The deck is already stacked against lawful, tax-paying property owners, as we have seen again and again. This is a necessary bill which would partially rectify existing inequities when “little-guy” land owners come up against the inexhaustible (because they’re funded with the land owners’ own taxes, and ours) resources of government.

The state Senate approved AB 341 with only one puzzled “nay.” The Assembly is expected to OK this needed reform almost as vociferously.

The concern now is that -- having ducked the chance to step forward and confront these revelations in the light of day -- the land-grabbers at the Nevada Department of Transportation are biding their time, skulking in the shadows, waiting for Gov.

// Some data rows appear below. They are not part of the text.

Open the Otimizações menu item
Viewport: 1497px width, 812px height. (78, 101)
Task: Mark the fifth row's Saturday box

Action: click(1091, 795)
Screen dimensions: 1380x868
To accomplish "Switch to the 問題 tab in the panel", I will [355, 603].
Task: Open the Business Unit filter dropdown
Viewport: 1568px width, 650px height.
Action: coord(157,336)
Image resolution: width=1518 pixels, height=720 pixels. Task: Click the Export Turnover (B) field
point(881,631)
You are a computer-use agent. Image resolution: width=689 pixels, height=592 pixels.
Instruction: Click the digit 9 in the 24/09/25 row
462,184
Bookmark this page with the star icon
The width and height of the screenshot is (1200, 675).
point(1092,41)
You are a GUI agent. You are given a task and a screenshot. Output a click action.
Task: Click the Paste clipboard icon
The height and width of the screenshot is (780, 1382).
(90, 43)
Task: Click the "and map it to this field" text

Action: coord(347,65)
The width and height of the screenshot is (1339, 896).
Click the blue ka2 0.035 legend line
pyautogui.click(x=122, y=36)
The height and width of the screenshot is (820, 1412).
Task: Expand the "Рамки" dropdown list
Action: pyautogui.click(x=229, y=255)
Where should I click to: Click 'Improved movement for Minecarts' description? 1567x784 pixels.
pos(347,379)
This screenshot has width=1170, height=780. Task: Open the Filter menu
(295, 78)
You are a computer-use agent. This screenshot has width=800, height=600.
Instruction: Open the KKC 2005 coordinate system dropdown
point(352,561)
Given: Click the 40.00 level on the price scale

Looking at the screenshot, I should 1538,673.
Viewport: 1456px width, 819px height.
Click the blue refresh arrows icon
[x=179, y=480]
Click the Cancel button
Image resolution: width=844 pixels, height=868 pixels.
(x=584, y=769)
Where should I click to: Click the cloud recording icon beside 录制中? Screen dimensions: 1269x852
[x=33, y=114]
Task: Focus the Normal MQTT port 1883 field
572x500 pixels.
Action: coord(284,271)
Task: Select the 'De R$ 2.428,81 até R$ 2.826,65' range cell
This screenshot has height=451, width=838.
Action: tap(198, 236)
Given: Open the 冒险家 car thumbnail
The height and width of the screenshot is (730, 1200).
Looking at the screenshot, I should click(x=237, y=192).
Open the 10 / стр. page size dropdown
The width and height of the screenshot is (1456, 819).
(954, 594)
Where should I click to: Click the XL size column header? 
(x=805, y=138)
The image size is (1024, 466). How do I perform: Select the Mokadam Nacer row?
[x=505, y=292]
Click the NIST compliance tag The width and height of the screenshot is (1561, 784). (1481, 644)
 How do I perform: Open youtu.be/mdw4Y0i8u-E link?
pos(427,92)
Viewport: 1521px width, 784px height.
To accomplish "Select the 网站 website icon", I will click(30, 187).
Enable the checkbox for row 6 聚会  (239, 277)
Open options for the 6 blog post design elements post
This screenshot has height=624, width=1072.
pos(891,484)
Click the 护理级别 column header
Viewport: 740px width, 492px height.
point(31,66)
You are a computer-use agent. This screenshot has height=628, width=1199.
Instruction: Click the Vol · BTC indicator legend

Kenny Guinn, who sits as the Head of the State Transportation Board, to quietly veto this bill for them.

Gov. Guinn has not been an impartial arbiter in such matters. Ms. FitzSimmons reports “The governor is the one who repeatedly called my little old rancher lady Eva Lompa ‘unreasonable’ when she didn’t accept NDOT’s offer of $2.8 million to cut her ranch (which had been in her family for about 80 years) in half. Even though the state had filed charges against my appraiser because he ‘cost the state money’ in an earlier condemnation case (Serpa, 1999), he hung in there and because of his courage we were able to settle the Lompa case for $12 million.”

Gov. Guinn should sign this good bill, which won overwhelming legislative support after our delegates did their job, held hearings, and got to the bottom of the way the current crooked racket really works.